It’s not often you get a continuation model of an old sports car being offered by someone with the same surname as the car, but the Allard JR (1953–55) is set to live again thanks to the efforts of the founder’s grandsons, Lloyd and Alan Allard. 

Just seven of the original sports cars were built by Allard Motor Company, and the eighth chassis has also been put together by hand, using some original Allard parts, drawings and body bucks, presumably found in grandad’s shed. It’s the first new Allard to go on sale in over 60 years. 
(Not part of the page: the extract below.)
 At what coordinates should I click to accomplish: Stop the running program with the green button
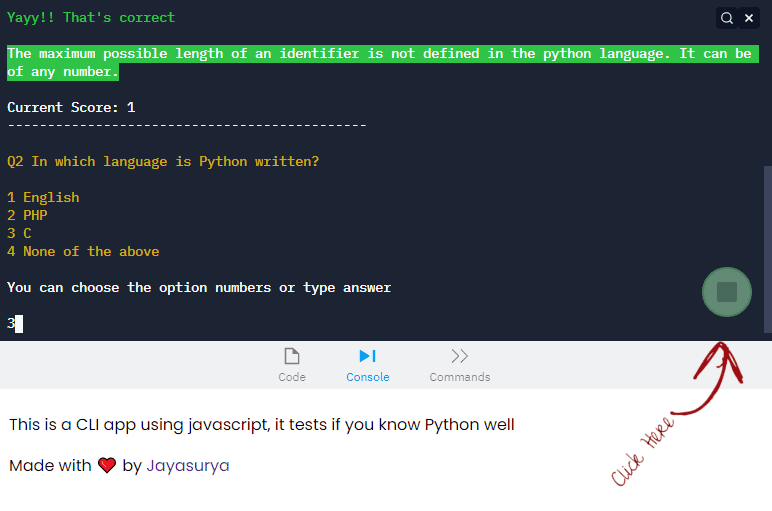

The drop-head JR is based on the original specification using the 1953 body buck (the frame that the bodywork is formed over) created by the car’s designer, Dudley Hume. It has aluminium bodywork, divided front axle suspension and a twin tubular chassis that all help to maintain the car’s 998kg dry weight. It’s like still being able to fit into your wedding suit. 

In tribute to the original car’s racing spec (the previous model built by Allard came in third at Le Mans in 1950), the newest JR is designed for competition, with a re-engineered version of the original-spec 5.4-litre V8 Cadillac 331 engine that produces 300bhp at 4,500rpm. 

The JR will be offered with a choice of three- or four-speed gearboxes and a differential final drive with selection of quick change transfer gears for top speed, with the option to vary the ratio for different events you might be racing at.

The JR continuation model is set to be sold via RM Sotheby’s in London, which is eBay for posh people. It is expected to sell for between £180,000 and £240,000 at the sale on 31 October. Further cars will be available to buy directly from Allard Sports Cars. 

Lloyd Allard, who put the new JR together, said: “It’s been important to stay true to our roots and passion. We see this car as a tribute and we’d love to see the JR continuation model car follow in the footsteps of my grandfather’s legacy and get back to Le Mans. Likewise, it would be a pleasure to see our creation on the historic and competition car circuit.”

The Allard Motor Company was established in Clapham in 1932 by Sydney Allard, and produced over 20 different models, with 1,900 cars sold before the firm ceased trading in 1958. The new firm, Allard Sports Cars, is based in Gloucestershire and run by various members of the Allard family.